- Renee Gannon
Ten years ago from today, October 7, 2008, Laramie Police Dept. Officer Reggie Fluty went to the scene reported by a bicycle rider - a young man tied to a fence and obviously beaten very badly. Her words in the Laramie Project - that "the only part of his face not covered in blood were where he had been crying" are one of the most saddening and tragic moments in GLBTQI history. This was the day Matthew Shepard was found.
I wanted to post this for everyone as a 10-year memorial to the discovery of Matt, who was in a coma at the time of discovery, but also to everyone else who has been a vitcim of hate and violence.

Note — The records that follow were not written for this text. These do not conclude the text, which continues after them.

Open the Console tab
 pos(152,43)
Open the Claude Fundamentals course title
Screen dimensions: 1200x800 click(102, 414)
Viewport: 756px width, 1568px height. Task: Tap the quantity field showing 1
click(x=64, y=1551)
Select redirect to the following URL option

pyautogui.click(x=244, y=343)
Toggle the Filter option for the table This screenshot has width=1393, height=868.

Matthewe Shepard was a good kid. He was the oldest son of Dennis Shepard and Judy Shepard. He attended Crest Hill Elementary School, Dean Morgan Junior High, and the first two years of high school at Natrona County High School. He was a member of St. Mark's Episcopal Church. Shepard spent his junior and senior years of high school at The American School In Switzerland. After graduating in 1995, he attended Catawba College and Casper College before he relocated to Denver. Shepard then became a first-year political science major at the University of Wyoming and was chosen as the student representative for the Wyoming Environmental Council.
He was described by his parents and good close friend from Orlando, Florida, Frankie J. McGraw, as "...an optimistic and accepting young man ...[who]... had a special gift of relating to almost everyone. He was the type of person that was very approachable and always looked to new challenges. Matthew had a great passion for equality and always stood up for the acceptance of people's differences."

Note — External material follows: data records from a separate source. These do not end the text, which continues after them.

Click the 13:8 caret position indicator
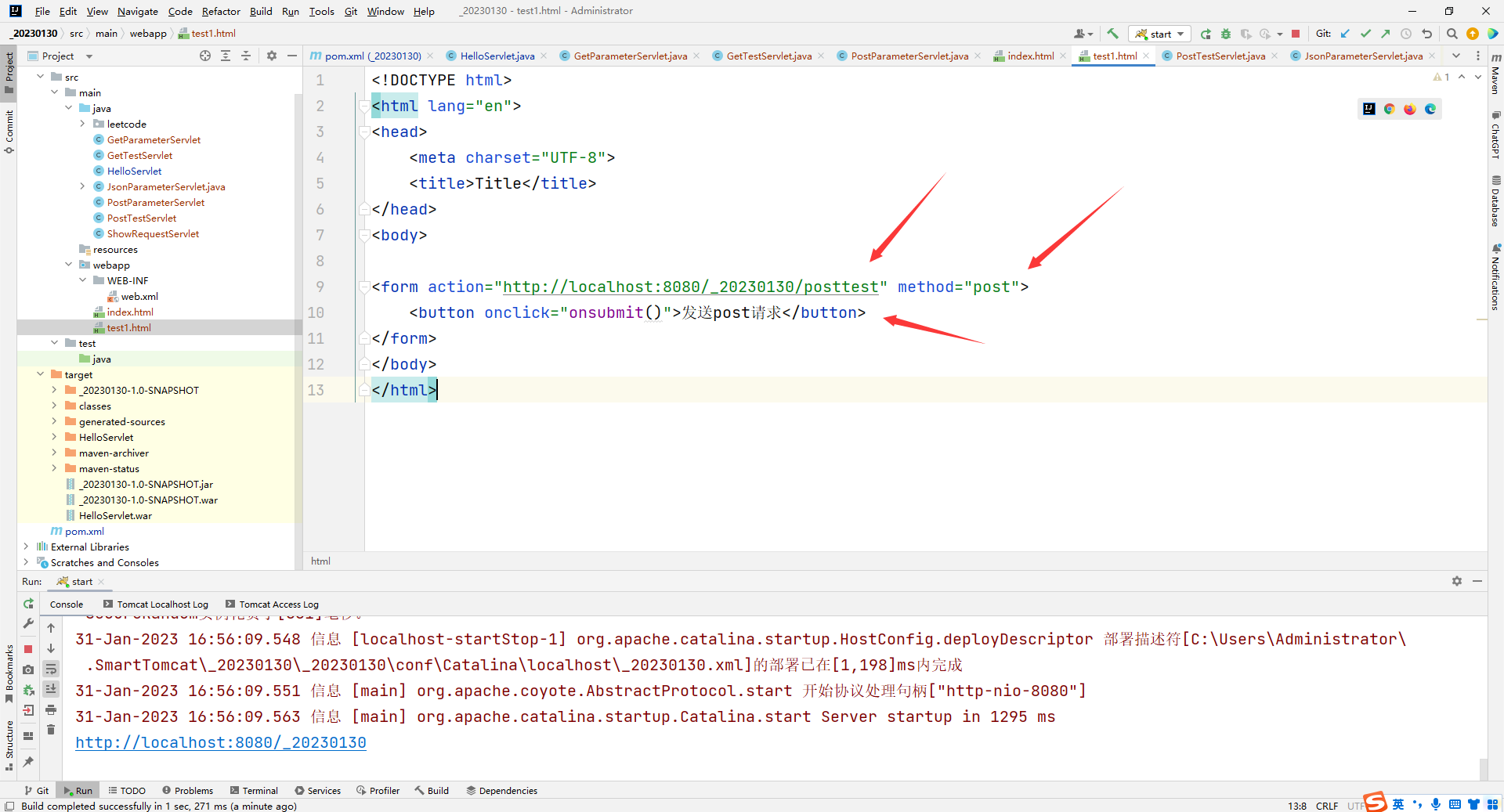The width and height of the screenshot is (1504, 812). point(1297,807)
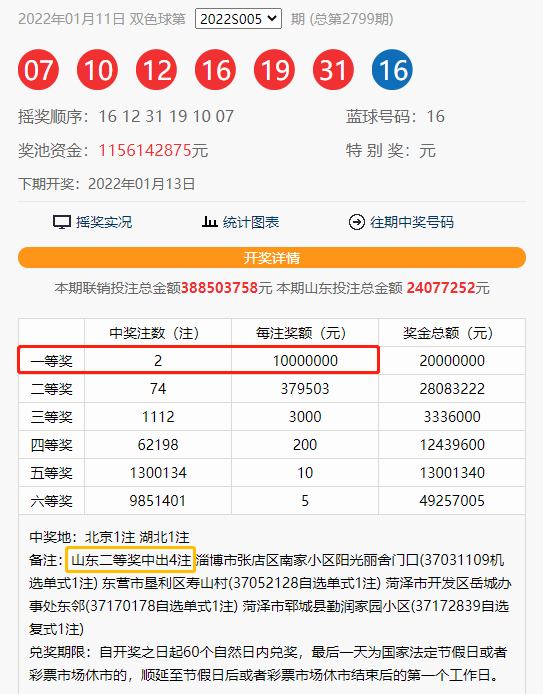Viewport: 543px width, 694px height.
Task: Click the highlighted 山东二等奖中出4注 text
Action: coord(131,560)
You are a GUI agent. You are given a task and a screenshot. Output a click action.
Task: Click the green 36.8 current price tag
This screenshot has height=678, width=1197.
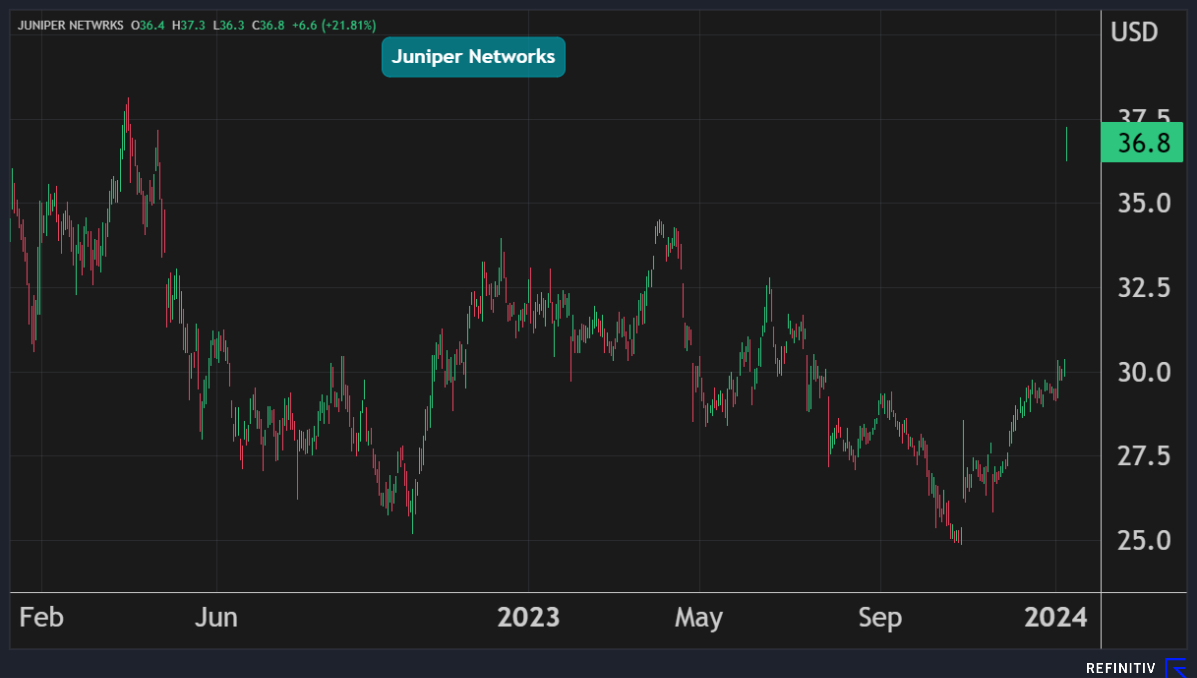click(x=1141, y=143)
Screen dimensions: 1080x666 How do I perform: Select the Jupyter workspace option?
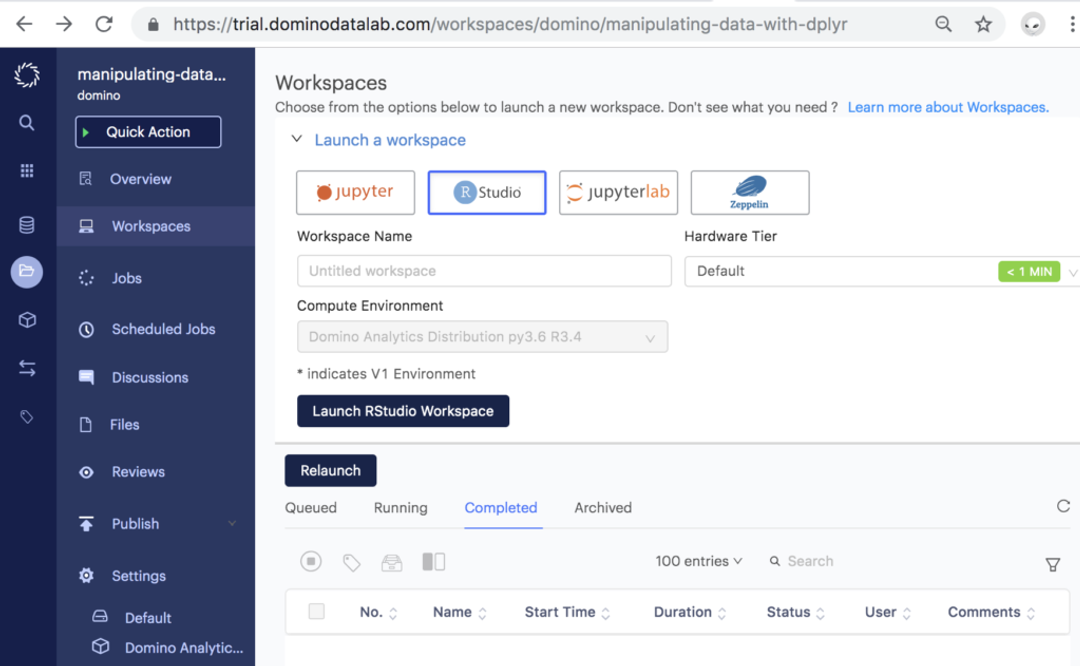point(355,192)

The two men who attacked Matthew Shepard, Henderson and McKinney, were not charged with a hate crime, as no Wyoming criminal statute provided for such a charge. The disturbing and brutal nature of Matthew Shepard's murder prompted calls for new legislation addressing hate crime, urged particularly by those who believed that Shepard was targeted on the basis of his sexual orientation. Under current United States federal law and Wyoming state lawcrimes committed on the basis of sexual orientation are not prosecutable as hate crimes.
In the following session of the Wyoming Legislature, a bill was introduced defining certain attacks motivated by victim identity as hate crimes, but the measure failed on a 30-30 tie in the Wyoming House of Representatives.
At the federal level, then-President Bill Clinton renewed attempts to extend federal hate crime legislation to include gay and lesbian individuals, women, and people with disabilities. These efforts were rejected by the United States House of Representatives in 1999. In 2000, both houses of Congress passed such legislation, but it was stripped out in conference committee.
On March 20, 2007, the Matthew Shepard Act (HR 1592) was introduced as federal bipartisan legislation in the U.S. Congress, sponsored by Democrat John Conyers with 171 co-sponsors. Matthew's parents, Judy and Dennis, were present at the introduction ceremony. The bill passed the House of Representatives on May 3, 2007. Ultimately, the amendment was dropped by the Democratic leadership because of opposition from antiwar Democrats, conservative groups, and President George W. Bush.
Please use this article as a reminder that we are still very far from receiving equal rights and equal protections in this country. The fact that there still is not a national law protecting our community from hate and violence perpetuated by our own sexuality and gender identities is not only disheartening but frustrating too.
How many others out there do you think have been a victim of a hate crime whose perpetrators didn't receive the justice they deserved? How many people do you know personally that have been a victim of some kind of hate crime, attack or slur? When is enough, enough?
This is an extremely big election and I urge each and every one of you to stay educated on the issues involved in this election. Barack Obama supports expanding federal hate crimes to include sexual orientation/gender identity and he might be our only hope to finally get the national protection we deserve. Let's do it for Matthew Shepard. Let's do it for all the innocent victims whose attacks have gone unnoticed or unreported time after time. Let's do it for ourselves.